Substance Use Motives as Mediators of the Associations between Self-Control Constructs and Negative Substance Use Consequences: A Cross-Cultural Examination
Bibliographic record
Abstract
The present study sought to examine three distinct research questions: a) are self-control constructs (i.e., negative/positive urgency, self-regulation, and emotion-regulation) indirectly related to negative alcohol/marijuana consequences via substance use motives, b) to what extent are these indirect effects consistent across differing drugs (i.e., alcohol and marijuana), and c) are these models invariant across gender and countries. Participants were 2,230 college students (mean age=20.28, SD=0.40; 71.1% females) across 7 countries (USA, Canada, Spain, England, Argentina, Uruguay, and South Africa) who consumed alcohol and marijuana in the last month. Two (one for alcohol and one for marijuana) fully saturated path models were conducted, such that indirect paths were examined for each self-control construct and substance use motive on negative consequences (e.g., negative urgency → coping motives → negative consequences) within the same model. Within the comprehensive alcohol model, we found that lower self-regulation and higher negative urgency/suppression were related to more alcohol consequences via higher coping and conformity motives. For marijuana, we found that lower self-regulation and higher negative urgency/suppression were related to more marijuana consequences via higher coping motives (not significant for conformity motives).
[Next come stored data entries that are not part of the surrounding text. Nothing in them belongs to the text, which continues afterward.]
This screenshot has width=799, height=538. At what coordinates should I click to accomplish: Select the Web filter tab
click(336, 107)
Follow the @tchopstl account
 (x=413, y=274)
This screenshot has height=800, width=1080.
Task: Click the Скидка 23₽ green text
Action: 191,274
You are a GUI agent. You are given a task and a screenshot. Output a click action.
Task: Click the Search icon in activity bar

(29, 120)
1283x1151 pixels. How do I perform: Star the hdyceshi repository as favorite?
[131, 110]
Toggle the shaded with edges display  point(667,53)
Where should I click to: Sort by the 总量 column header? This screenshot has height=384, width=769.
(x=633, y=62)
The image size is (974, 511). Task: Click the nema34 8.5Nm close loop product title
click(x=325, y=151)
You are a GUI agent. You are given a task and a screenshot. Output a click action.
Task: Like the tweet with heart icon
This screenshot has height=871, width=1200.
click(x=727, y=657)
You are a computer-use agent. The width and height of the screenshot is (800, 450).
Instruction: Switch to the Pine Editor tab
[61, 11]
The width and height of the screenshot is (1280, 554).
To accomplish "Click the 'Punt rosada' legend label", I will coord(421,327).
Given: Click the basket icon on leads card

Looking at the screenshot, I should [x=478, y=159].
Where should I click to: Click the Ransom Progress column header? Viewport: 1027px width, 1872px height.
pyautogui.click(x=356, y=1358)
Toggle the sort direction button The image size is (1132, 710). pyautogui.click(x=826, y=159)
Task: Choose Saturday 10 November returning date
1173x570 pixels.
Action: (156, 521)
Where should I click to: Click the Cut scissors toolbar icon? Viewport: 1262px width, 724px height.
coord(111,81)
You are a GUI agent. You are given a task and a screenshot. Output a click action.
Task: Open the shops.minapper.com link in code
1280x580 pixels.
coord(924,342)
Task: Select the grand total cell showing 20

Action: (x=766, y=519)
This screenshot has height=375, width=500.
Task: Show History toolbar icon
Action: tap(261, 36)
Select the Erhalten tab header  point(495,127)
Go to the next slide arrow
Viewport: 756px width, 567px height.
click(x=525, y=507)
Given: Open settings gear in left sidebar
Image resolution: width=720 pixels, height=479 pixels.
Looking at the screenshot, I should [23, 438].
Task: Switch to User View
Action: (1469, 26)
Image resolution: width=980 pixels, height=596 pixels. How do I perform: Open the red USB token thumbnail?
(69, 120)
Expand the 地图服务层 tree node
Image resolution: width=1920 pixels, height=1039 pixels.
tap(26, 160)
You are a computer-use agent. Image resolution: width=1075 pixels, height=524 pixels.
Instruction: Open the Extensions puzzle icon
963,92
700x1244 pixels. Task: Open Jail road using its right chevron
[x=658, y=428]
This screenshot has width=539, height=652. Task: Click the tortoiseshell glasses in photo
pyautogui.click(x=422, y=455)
Unique to marijuana, we did find support for higher expansion motives indirectly linking positive urgency to more negative consequences. These results were invariant across gender groups and only minor differences across countries emerged. Prevention and intervention programs of alcohol and marijuana around university campuses may benefit from targeting self-control related skills in addition to motives to drug use to prevent and reduce negative drug-related consequences.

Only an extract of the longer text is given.